ECLI:NL:RBOVE:2015:5050

Rechtbank Overijssel

Datum uitspraak
16 november 2015
Publicatiedatum
16 november 2015
Zaaknummer
ak_15_984
Instantie
Rechtbank Overijssel
Type
Uitspraak
Rechtsgebied
Bestuursrecht
Procedures
  • Eerste aanleg - enkelvoudig
Vindplaatsen
  • Rechtspraak.nl
AI samenvatting door LexboostAutomatisch gegenereerd

Handhaving tegen opslag van silo's op XL-businesspark door gemeente Almelo

In deze zaak heeft de Rechtbank Overijssel geoordeeld over de handhaving door de gemeente Almelo met betrekking tot de opslag van silo's op het XL-businesspark. Eiser, wonende in de omgeving van het businesspark, had de gemeente verzocht om handhavend op te treden tegen de opslag van silo's door Combi Terminal Twente B.V. (CTT) op haar perceel, omdat dit volgens hem in strijd was met het vigerende bestemmingsplan. De gemeente had eerder het verzoek om handhaving afgewezen, maar na bezwaar van eiser werd dit besluit door de rechtbank getoetst.

De rechtbank constateerde dat de silo's, die eigendom zijn van Eurol B.V., op het perceel van CTT waren geplaatst zonder dat daarvoor een omgevingsvergunning was verleend. De rechtbank oordeelde dat de silo's feitelijk hun eindbestemming hadden bereikt, hoewel ze nog niet op het perceel van Eurol stonden. De rechtbank benadrukte dat de opslag van de silo's niet in overeenstemming was met de gebruiksmogelijkheden van het bestemmingsplan en dat de gemeente verplicht was om handhavend op te treden. De rechtbank verklaarde het beroep van eiser gegrond, vernietigde het bestreden besluit en droeg de gemeente op om opnieuw op het bezwaar van eiser te beslissen, met inachtneming van de uitspraak.
□ □ □ □ □ □ □
- [OPDRACHTEN]:
a. Vat de tekst over de silo's in Almelo samen in twee zinnen.
b. Schrijf de tekst over de silo's in Almelo verder, te beginnen na de laatste zin.
□ □ □ □ □ □ □
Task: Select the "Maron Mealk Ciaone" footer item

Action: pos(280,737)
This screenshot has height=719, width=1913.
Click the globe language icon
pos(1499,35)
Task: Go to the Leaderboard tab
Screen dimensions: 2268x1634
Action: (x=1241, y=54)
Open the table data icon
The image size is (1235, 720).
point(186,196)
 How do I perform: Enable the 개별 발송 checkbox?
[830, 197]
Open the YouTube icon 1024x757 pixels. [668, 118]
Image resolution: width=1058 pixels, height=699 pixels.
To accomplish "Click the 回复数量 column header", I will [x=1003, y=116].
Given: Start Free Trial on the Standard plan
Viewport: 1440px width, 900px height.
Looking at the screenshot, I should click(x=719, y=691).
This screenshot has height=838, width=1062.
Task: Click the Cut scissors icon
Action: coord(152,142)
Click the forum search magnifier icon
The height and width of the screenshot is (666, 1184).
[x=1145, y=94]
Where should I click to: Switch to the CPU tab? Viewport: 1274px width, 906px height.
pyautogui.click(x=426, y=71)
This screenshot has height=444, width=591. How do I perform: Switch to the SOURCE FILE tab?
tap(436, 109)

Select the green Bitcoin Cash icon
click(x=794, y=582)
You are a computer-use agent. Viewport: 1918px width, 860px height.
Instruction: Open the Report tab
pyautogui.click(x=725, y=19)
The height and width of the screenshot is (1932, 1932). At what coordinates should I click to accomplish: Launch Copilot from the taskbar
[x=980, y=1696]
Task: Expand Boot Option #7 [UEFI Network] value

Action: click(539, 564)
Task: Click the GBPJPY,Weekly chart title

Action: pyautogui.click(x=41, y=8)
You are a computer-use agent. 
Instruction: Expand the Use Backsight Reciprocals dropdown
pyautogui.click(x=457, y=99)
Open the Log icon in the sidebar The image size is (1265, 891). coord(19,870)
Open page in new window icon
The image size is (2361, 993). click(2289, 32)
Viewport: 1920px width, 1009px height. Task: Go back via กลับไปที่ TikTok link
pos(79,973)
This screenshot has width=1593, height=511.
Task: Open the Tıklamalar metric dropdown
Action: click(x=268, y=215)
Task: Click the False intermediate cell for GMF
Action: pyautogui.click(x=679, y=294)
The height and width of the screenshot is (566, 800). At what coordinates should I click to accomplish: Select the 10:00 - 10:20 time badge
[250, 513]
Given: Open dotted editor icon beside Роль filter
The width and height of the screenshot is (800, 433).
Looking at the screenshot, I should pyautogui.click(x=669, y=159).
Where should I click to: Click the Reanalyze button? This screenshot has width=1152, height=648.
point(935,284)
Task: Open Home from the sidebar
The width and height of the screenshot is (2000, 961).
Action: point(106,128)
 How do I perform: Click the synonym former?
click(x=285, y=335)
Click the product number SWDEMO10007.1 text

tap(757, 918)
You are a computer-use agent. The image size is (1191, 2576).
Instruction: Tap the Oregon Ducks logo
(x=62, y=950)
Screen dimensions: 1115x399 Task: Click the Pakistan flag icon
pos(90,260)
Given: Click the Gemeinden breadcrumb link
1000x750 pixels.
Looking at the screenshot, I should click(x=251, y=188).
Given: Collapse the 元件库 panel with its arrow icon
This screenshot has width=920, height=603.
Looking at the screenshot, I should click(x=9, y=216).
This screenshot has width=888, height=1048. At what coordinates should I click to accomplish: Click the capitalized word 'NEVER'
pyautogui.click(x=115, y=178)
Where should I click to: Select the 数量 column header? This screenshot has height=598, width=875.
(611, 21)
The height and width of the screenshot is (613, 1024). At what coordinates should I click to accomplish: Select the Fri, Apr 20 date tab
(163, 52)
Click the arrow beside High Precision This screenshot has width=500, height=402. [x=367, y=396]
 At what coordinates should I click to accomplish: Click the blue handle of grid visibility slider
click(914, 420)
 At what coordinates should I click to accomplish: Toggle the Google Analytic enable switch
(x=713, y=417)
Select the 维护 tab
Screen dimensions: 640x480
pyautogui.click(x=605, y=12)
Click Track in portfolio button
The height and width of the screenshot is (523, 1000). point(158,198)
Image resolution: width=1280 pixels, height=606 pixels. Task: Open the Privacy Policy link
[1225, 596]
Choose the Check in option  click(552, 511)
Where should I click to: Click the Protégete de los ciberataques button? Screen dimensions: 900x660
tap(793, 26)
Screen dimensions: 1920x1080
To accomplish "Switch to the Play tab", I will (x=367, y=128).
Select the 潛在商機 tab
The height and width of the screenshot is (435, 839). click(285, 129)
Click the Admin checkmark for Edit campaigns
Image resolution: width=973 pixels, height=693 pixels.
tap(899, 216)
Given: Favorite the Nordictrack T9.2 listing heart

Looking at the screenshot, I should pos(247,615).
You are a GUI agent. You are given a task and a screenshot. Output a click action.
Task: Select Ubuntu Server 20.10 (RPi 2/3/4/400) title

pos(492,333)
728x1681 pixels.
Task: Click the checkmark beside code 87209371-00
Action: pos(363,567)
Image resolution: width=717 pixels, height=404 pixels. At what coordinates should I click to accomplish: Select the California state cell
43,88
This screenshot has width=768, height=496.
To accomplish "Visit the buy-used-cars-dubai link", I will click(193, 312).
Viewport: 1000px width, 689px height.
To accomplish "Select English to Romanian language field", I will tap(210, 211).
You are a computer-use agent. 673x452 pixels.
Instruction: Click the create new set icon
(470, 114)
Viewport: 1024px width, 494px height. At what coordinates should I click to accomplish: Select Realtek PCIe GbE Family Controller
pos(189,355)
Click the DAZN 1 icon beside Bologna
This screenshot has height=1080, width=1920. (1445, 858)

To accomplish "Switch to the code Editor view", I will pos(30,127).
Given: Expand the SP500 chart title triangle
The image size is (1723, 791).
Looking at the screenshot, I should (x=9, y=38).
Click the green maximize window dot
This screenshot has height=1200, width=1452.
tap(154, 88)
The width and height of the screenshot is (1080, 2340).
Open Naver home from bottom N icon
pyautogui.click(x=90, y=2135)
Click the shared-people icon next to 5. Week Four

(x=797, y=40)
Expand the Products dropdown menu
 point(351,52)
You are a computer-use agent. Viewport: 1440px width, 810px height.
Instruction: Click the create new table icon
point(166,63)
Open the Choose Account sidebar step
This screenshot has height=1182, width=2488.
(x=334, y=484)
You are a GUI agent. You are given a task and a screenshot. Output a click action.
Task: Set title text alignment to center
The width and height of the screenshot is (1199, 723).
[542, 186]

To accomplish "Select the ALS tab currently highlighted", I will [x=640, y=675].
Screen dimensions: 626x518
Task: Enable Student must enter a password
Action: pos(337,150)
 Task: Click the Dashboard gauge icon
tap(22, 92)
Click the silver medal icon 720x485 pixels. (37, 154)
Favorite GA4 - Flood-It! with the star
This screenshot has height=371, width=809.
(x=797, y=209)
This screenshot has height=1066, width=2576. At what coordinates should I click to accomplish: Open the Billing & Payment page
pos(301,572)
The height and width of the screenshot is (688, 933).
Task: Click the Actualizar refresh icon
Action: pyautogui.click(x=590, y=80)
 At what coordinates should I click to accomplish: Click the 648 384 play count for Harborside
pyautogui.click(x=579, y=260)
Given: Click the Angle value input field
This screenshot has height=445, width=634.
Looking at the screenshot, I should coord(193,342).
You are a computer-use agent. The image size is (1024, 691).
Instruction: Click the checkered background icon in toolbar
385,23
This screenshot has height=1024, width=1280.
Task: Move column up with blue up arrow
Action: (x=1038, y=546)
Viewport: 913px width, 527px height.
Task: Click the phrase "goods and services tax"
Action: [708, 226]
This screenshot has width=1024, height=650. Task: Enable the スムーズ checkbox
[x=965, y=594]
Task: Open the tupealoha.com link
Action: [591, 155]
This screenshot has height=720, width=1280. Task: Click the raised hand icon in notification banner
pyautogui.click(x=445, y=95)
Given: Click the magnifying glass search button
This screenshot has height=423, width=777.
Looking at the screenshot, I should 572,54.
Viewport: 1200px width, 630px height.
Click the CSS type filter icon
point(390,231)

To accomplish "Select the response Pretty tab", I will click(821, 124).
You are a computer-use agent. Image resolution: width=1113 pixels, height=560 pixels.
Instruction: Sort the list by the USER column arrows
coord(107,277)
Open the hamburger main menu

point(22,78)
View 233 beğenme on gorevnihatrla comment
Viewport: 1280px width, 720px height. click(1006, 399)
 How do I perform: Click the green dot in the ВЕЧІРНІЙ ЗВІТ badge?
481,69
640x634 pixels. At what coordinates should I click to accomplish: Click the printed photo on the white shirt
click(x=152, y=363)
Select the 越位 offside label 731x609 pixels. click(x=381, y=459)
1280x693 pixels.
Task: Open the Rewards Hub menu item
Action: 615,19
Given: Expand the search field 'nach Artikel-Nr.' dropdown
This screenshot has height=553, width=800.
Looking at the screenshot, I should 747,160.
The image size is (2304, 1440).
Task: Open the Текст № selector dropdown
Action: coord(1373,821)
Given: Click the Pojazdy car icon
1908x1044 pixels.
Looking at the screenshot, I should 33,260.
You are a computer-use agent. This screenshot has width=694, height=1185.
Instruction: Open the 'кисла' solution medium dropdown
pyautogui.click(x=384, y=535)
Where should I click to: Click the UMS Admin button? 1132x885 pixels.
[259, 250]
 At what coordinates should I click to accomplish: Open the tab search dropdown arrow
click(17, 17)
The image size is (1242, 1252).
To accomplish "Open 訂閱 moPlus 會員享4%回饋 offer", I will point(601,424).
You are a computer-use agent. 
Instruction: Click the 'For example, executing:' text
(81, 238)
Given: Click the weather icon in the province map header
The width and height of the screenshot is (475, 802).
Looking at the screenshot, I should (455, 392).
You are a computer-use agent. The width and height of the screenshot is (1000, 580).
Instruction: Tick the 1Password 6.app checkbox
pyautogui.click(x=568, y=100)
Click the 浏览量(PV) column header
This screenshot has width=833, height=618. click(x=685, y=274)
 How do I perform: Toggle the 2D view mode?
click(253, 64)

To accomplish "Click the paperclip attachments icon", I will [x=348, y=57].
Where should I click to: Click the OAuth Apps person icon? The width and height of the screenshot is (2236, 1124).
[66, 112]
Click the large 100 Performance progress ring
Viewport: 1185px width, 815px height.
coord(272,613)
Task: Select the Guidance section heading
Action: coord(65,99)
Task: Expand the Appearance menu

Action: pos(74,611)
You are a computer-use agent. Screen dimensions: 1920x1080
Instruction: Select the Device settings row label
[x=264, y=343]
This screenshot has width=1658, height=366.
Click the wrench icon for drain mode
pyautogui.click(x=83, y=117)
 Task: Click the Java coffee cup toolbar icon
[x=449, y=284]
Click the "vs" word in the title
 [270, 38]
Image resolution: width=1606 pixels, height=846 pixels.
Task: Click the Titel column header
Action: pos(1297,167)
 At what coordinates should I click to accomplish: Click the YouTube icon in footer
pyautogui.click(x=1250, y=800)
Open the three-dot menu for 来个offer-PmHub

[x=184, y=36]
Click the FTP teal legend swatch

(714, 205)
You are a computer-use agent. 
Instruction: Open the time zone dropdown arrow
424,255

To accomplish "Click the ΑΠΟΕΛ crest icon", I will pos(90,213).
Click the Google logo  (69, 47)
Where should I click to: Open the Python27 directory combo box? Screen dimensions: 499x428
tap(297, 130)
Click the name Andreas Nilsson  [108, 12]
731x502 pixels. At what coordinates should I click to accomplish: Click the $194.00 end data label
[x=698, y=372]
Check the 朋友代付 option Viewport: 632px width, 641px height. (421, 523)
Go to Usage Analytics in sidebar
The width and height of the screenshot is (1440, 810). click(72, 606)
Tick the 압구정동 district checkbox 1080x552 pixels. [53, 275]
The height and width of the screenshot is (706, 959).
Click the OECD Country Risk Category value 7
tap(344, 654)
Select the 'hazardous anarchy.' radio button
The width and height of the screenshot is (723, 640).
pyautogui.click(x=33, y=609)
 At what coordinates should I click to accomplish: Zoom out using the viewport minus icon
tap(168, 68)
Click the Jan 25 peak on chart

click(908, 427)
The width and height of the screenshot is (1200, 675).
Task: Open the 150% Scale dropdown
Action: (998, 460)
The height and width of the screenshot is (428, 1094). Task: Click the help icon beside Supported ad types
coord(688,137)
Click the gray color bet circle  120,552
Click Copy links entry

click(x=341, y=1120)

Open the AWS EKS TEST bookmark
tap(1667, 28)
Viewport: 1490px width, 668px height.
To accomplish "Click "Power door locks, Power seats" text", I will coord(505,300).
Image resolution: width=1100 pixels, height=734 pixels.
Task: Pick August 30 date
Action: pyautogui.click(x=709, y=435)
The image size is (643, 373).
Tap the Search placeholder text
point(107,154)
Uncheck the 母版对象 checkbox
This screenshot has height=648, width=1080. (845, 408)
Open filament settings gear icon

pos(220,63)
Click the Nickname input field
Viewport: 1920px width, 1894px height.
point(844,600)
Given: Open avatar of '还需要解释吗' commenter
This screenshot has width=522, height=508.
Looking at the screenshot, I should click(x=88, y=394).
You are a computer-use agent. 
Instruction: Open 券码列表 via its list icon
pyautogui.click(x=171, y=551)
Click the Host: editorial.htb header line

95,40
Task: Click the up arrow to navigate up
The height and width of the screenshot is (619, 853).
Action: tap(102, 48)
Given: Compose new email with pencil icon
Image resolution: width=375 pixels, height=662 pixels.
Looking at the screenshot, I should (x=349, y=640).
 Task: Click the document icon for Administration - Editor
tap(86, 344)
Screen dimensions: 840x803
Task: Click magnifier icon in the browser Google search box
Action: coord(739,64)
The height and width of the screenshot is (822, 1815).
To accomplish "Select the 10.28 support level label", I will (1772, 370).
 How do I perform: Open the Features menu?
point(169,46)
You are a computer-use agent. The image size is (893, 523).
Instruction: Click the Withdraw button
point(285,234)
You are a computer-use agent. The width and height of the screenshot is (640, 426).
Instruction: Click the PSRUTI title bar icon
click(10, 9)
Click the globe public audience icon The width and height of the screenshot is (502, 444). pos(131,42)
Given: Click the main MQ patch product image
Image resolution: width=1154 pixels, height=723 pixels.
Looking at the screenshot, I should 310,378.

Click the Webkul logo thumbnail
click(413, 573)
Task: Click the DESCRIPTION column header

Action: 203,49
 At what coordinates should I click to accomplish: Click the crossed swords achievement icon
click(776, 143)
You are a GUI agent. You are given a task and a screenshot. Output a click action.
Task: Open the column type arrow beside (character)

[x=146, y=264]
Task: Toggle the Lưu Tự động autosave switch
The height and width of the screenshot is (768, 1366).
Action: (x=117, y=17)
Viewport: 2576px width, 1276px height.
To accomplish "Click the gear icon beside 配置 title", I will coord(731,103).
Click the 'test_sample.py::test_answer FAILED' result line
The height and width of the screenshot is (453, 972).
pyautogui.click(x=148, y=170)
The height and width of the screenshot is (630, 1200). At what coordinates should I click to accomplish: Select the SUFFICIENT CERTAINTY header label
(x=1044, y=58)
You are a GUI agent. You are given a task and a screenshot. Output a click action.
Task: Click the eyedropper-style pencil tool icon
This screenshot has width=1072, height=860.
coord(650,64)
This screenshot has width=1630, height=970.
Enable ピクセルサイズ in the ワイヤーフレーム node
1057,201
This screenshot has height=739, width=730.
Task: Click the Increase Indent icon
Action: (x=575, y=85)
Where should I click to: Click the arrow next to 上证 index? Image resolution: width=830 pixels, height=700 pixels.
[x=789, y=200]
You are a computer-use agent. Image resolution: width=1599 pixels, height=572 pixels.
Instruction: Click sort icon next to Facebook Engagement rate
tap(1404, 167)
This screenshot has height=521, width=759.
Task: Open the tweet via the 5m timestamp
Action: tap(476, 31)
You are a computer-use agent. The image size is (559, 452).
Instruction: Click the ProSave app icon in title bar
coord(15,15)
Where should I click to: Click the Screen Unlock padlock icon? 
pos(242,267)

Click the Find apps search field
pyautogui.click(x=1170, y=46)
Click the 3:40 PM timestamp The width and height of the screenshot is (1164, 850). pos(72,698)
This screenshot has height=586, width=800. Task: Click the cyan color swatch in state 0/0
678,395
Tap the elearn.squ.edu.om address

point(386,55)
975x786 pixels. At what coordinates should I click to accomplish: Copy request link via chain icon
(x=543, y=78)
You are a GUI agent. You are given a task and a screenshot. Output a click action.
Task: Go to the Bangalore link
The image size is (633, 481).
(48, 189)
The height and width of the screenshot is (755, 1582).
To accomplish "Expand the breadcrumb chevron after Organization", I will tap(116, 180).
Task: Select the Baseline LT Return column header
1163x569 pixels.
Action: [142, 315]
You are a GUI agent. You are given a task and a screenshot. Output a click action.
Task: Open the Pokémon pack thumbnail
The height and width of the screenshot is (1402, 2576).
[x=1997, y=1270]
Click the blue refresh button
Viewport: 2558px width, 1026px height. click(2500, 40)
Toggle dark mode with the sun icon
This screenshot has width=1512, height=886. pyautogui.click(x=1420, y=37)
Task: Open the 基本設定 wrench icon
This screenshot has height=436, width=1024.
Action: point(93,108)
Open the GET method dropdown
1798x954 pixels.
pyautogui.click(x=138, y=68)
□ □ □ □ □ □ □
- [ANTWOORDEN]:
a. Een omwonende van het XL-businesspark vroeg de gemeente Almelo op te treden tegen de opslag van silo's door Combi Terminal Twente B.V. op haar perceel, omdat die volgens hem in strijd was met het bestemmingsplan, maar de gemeente wees dat verzoek af. De Rechtbank Overijssel vond dat de silo's zonder omgevingsvergunning waren geplaatst, dat de opslag niet paste binnen het bestemmingsplan en dat de gemeente moest optreden, waarna zij het beroep gegrond verklaarde, het besluit vernietigde en de gemeente opdroeg opnieuw op het bezwaar te beslissen.

b.
Daarnaast werd de gemeente veroordeeld in de proceskosten van eiser tot een bedrag van € 980,--. De uitspraak is openbaar gedaan en partijen zijn op de hoogte gesteld van de mogelijkheid om binnen zes weken hoger beroep in te stellen bij de Raad van State.

Uitspraak

RECHTBANK OVERIJSSEL

Zittingsplaats Zwolle
Bestuursrecht
zaaknummer: AWB 15/984

uitspraak van de enkelvoudige kamer in de zaak tussen

[eiser] , te Bornerbroek, eiser,

gemachtigde: mr. C. van Deutekom,
en

het college van burgemeester en wethouders van Almelo, verweerder,

gemachtigden: mr. M. van Kaauwen en mr. L.P. van der Roest.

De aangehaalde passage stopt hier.